● **Stored dataset items**
*****

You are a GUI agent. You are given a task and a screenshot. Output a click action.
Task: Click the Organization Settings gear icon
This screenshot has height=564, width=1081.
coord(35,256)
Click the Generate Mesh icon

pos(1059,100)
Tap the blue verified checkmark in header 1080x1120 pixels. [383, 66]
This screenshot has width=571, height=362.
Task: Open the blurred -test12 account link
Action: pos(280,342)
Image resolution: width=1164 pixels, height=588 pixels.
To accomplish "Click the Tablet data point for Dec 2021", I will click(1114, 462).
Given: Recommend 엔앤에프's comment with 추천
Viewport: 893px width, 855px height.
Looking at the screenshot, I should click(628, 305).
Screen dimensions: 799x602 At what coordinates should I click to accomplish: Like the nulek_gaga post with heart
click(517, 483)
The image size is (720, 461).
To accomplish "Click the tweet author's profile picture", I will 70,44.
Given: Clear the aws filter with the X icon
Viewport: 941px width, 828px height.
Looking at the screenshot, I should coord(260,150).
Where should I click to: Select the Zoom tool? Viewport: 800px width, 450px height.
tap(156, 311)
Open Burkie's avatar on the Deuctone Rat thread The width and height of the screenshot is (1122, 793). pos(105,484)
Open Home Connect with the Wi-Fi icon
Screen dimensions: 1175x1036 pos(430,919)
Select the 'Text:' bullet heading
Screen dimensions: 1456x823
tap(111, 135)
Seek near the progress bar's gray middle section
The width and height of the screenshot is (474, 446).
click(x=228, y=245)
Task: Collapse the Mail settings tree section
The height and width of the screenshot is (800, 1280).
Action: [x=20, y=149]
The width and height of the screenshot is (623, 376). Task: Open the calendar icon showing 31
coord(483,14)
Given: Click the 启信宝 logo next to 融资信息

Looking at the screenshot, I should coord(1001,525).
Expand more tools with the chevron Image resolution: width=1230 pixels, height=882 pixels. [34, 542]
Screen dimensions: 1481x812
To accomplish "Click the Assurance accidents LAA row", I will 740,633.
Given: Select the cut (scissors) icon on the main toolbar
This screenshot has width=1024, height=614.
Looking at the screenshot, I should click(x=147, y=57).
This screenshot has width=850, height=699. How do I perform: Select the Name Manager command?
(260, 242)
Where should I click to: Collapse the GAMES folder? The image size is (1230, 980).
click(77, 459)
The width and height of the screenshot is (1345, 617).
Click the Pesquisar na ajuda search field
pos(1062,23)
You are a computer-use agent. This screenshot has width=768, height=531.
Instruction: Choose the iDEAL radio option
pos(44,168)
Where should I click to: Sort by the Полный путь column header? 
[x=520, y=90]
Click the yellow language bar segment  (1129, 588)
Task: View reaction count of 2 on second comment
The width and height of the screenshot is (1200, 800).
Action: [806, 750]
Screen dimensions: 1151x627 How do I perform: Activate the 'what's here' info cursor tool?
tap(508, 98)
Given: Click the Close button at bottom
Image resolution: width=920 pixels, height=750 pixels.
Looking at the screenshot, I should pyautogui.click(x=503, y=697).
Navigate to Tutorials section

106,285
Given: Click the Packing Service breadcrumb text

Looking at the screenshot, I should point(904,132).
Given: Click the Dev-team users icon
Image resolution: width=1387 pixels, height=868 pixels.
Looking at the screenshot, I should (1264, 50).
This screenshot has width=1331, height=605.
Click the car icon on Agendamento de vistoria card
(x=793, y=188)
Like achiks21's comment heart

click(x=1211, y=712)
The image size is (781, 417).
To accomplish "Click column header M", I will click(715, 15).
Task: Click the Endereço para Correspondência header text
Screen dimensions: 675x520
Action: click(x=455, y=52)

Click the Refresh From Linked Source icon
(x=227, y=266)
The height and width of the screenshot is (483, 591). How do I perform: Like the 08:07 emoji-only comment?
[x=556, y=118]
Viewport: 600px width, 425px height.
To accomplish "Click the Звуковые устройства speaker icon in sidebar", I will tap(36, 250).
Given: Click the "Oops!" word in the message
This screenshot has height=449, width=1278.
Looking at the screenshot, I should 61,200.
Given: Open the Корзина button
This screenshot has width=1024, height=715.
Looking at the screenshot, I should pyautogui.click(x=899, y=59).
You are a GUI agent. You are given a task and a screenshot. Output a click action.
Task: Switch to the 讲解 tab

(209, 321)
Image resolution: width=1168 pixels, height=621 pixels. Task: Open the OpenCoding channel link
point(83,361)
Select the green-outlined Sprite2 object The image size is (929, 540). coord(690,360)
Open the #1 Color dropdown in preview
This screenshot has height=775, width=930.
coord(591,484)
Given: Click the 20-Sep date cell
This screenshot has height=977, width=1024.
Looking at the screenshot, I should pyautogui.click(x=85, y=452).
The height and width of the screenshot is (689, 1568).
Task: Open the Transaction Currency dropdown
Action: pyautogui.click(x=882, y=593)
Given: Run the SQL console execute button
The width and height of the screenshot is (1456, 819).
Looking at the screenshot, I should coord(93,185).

*****

● **STATED TASK**
Can you put every line from all of the rows above into a JSON list of strings, with one string per line and blank lines left out?

● **FINISHED TASK**
[
  "You are a GUI agent. You are given a task and a screenshot. Output a click action.",
  "Task: Click the Organization Settings gear icon",
  "This screenshot has height=564, width=1081.",
  "coord(35,256)",
  "Click the Generate Mesh icon",
  "pos(1059,100)",
  "Tap the blue verified checkmark in header 1080x1120 pixels. [383, 66]",
  "This screenshot has width=571, height=362.",
  "Task: Open the blurred -test12 account link",
  "Action: pos(280,342)",
  "Image resolution: width=1164 pixels, height=588 pixels.",
  "To accomplish \"Click the Tablet data point for Dec 2021\", I will click(1114, 462).",
  "Given: Recommend 엔앤에프's comment with 추천",
  "Viewport: 893px width, 855px height.",
  "Looking at the screenshot, I should click(628, 305).",
  "Screen dimensions: 799x602 At what coordinates should I click to accomplish: Like the nulek_gaga post with heart",
  "click(517, 483)",
  "The image size is (720, 461).",
  "To accomplish \"Click the tweet author's profile picture\", I will 70,44.",
  "Given: Clear the aws filter with the X icon",
  "Viewport: 941px width, 828px height.",
  "Looking at the screenshot, I should coord(260,150).",
  "Where should I click to: Select the Zoom tool? Viewport: 800px width, 450px height.",
  "tap(156, 311)",
  "Open Burkie's avatar on the Deuctone Rat thread The width and height of the screenshot is (1122, 793). pos(105,484)",
  "Open Home Connect with the Wi-Fi icon",
  "Screen dimensions: 1175x1036 pos(430,919)",
  "Select the 'Text:' bullet heading",
  "Screen dimensions: 1456x823",
  "tap(111, 135)",
  "Seek near the progress bar's gray middle section",
  "The width and height of the screenshot is (474, 446).",
  "click(x=228, y=245)",
  "Task: Collapse the Mail settings tree section",
  "The height and width of the screenshot is (800, 1280).",
  "Action: [x=20, y=149]",
  "The width and height of the screenshot is (623, 376). Task: Open the calendar icon showing 31",
  "coord(483,14)",
  "Given: Click the 启信宝 logo next to 融资信息",
  "Looking at the screenshot, I should coord(1001,525).",
  "Expand more tools with the chevron Image resolution: width=1230 pixels, height=882 pixels. [34, 542]",
  "Screen dimensions: 1481x812",
  "To accomplish \"Click the Assurance accidents LAA row\", I will 740,633.",
  "Given: Select the cut (scissors) icon on the main toolbar",
  "This screenshot has width=1024, height=614.",
  "Looking at the screenshot, I should click(x=147, y=57).",
  "This screenshot has width=850, height=699. How do I perform: Select the Name Manager command?",
  "(260, 242)",
  "Where should I click to: Collapse the GAMES folder? The image size is (1230, 980).",
  "click(77, 459)",
  "The width and height of the screenshot is (1345, 617).",
  "Click the Pesquisar na ajuda search field",
  "pos(1062,23)",
  "You are a computer-use agent. This screenshot has width=768, height=531.",
  "Instruction: Choose the iDEAL radio option",
  "pos(44,168)",
  "Where should I click to: Sort by the Полный путь column header? ",
  "[x=520, y=90]",
  "Click the yellow language bar segment  (1129, 588)",
  "Task: View reaction count of 2 on second comment",
  "The width and height of the screenshot is (1200, 800).",
  "Action: [806, 750]",
  "Screen dimensions: 1151x627 How do I perform: Activate the 'what's here' info cursor tool?",
  "tap(508, 98)",
  "Given: Click the Close button at bottom",
  "Image resolution: width=920 pixels, height=750 pixels.",
  "Looking at the screenshot, I should pyautogui.click(x=503, y=697).",
  "Navigate to Tutorials section",
  "106,285",
  "Given: Click the Packing Service breadcrumb text",
  "Looking at the screenshot, I should point(904,132).",
  "Given: Click the Dev-team users icon",
  "Image resolution: width=1387 pixels, height=868 pixels.",
  "Looking at the screenshot, I should (1264, 50).",
  "This screenshot has width=1331, height=605.",
  "Click the car icon on Agendamento de vistoria card",
  "(x=793, y=188)",
  "Like achiks21's comment heart",
  "click(x=1211, y=712)",
  "The image size is (781, 417).",
  "To accomplish \"Click column header M\", I will click(715, 15).",
  "Task: Click the Endereço para Correspondência header text",
  "Screen dimensions: 675x520",
  "Action: click(x=455, y=52)",
  "Click the Refresh From Linked Source icon",
  "(x=227, y=266)",
  "The height and width of the screenshot is (483, 591). How do I perform: Like the 08:07 emoji-only comment?",
  "[x=556, y=118]",
  "Viewport: 600px width, 425px height.",
  "To accomplish \"Click the Звуковые устройства speaker icon in sidebar\", I will tap(36, 250).",
  "Given: Click the \"Oops!\" word in the message",
  "This screenshot has height=449, width=1278.",
  "Looking at the screenshot, I should 61,200.",
  "Given: Open the Корзина button",
  "This screenshot has width=1024, height=715.",
  "Looking at the screenshot, I should pyautogui.click(x=899, y=59).",
  "You are a GUI agent. You are given a task and a screenshot. Output a click action.",
  "Task: Switch to the 讲解 tab",
  "(209, 321)",
  "Image resolution: width=1168 pixels, height=621 pixels. Task: Open the OpenCoding channel link",
  "point(83,361)",
  "Select the green-outlined Sprite2 object The image size is (929, 540). coord(690,360)",
  "Open the #1 Color dropdown in preview",
  "This screenshot has height=775, width=930.",
  "coord(591,484)",
  "Given: Click the 20-Sep date cell",
  "This screenshot has height=977, width=1024.",
  "Looking at the screenshot, I should pyautogui.click(x=85, y=452).",
  "The height and width of the screenshot is (689, 1568).",
  "Task: Open the Transaction Currency dropdown",
  "Action: pyautogui.click(x=882, y=593)",
  "Given: Run the SQL console execute button",
  "The width and height of the screenshot is (1456, 819).",
  "Looking at the screenshot, I should coord(93,185)."
]